After you have constructed the vertical profile of an image, you just need to find the most common height within the word (second highest in the image). Than you just separate the image between areas of that specific height and the rest.

Using your image:

The red line is the second most common height that you need to find (can be done with a histogram).

The green lines represent the separations between individual characters (so here you will get 4 characters).

By the way, your image is much more noisier and distorted than the one used in the paper, so you should probably find some range of values to discretize your height values to (for example with an histogram).

Pseudo-code (or unconfirmed untested code):

# Discretize the y values to n_bins (noisier image will mean you can use less bins):
height_hist = np.histogram(y, bins=n_bins)

# Find bin with the second largest number of values:
bin = np.argsort(height_hist[0])[-2]

# Get the limit values of the bin:
y_low, y_high = height_hist[1][bin], height_hist[1][bin+1]

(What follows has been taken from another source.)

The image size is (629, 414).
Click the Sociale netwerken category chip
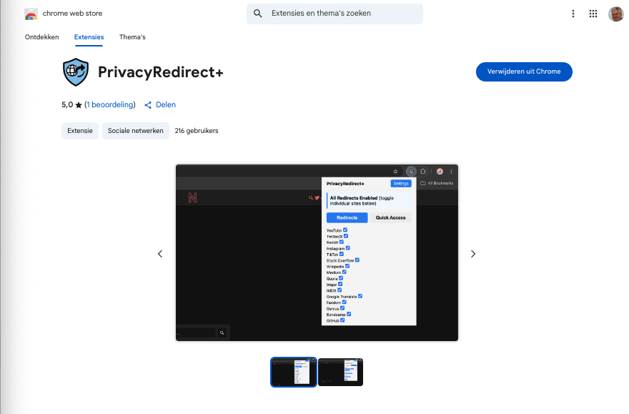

# Go over the vertical projection values and separate to characters:

zero = y[0] # Assuming the first projected value is outside of the word
char_list = []
i = 0
inside_char = False
while i < len(y):
    if y[i] != zero:
        start = i # start of char

        # Find end of current char:
        for j in range(i, len(y)):
            if y_low<=y[i] and  y[i]<=y_high:
                end = j # end of char
                char_list.append([start, end]) # add to char list
                i = end

        # Find the start of the next char:
        for j in range(i, len(y)):
            if y_low>y[i] or  y[i]>y_high:
                i = j
    else:
        i += 1